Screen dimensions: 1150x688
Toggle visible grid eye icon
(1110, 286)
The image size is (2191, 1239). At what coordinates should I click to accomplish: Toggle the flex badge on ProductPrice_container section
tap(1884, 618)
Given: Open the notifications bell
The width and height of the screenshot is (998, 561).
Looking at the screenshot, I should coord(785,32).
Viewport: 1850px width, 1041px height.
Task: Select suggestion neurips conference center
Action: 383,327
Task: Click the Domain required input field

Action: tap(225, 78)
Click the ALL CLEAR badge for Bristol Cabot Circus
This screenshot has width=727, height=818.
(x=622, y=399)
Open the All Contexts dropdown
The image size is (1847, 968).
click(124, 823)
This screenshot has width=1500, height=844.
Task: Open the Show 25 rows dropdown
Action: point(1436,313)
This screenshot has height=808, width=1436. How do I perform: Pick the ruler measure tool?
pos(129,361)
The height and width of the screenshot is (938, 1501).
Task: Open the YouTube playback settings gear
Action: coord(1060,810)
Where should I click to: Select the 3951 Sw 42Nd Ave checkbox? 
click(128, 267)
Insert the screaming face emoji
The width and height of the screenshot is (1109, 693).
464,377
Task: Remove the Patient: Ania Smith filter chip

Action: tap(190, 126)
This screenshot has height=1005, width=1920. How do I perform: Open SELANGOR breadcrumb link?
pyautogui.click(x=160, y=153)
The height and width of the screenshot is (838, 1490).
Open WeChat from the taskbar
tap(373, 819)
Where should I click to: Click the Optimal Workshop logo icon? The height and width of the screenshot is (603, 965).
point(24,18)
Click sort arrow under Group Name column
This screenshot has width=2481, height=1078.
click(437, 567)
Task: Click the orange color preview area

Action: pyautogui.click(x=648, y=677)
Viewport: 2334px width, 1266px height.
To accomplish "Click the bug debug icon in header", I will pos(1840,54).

What is being asked »
Retype the material word for word. Add nothing to it.

Your response »
Screen dimensions: 1150x688
Toggle visible grid eye icon
(1110, 286)
The image size is (2191, 1239). At what coordinates should I click to accomplish: Toggle the flex badge on ProductPrice_container section
tap(1884, 618)
Given: Open the notifications bell
The width and height of the screenshot is (998, 561).
Looking at the screenshot, I should coord(785,32).
Viewport: 1850px width, 1041px height.
Task: Select suggestion neurips conference center
Action: 383,327
Task: Click the Domain required input field

Action: tap(225, 78)
Click the ALL CLEAR badge for Bristol Cabot Circus
This screenshot has width=727, height=818.
(x=622, y=399)
Open the All Contexts dropdown
The image size is (1847, 968).
click(124, 823)
This screenshot has width=1500, height=844.
Task: Open the Show 25 rows dropdown
Action: point(1436,313)
This screenshot has height=808, width=1436. How do I perform: Pick the ruler measure tool?
pos(129,361)
The height and width of the screenshot is (938, 1501).
Task: Open the YouTube playback settings gear
Action: coord(1060,810)
Where should I click to: Select the 3951 Sw 42Nd Ave checkbox? 
click(128, 267)
Insert the screaming face emoji
The width and height of the screenshot is (1109, 693).
464,377
Task: Remove the Patient: Ania Smith filter chip

Action: tap(190, 126)
This screenshot has height=1005, width=1920. How do I perform: Open SELANGOR breadcrumb link?
pyautogui.click(x=160, y=153)
The height and width of the screenshot is (838, 1490).
Open WeChat from the taskbar
tap(373, 819)
Where should I click to: Click the Optimal Workshop logo icon? The height and width of the screenshot is (603, 965).
point(24,18)
Click sort arrow under Group Name column
This screenshot has width=2481, height=1078.
click(437, 567)
Task: Click the orange color preview area

Action: pyautogui.click(x=648, y=677)
Viewport: 2334px width, 1266px height.
To accomplish "Click the bug debug icon in header", I will pos(1840,54).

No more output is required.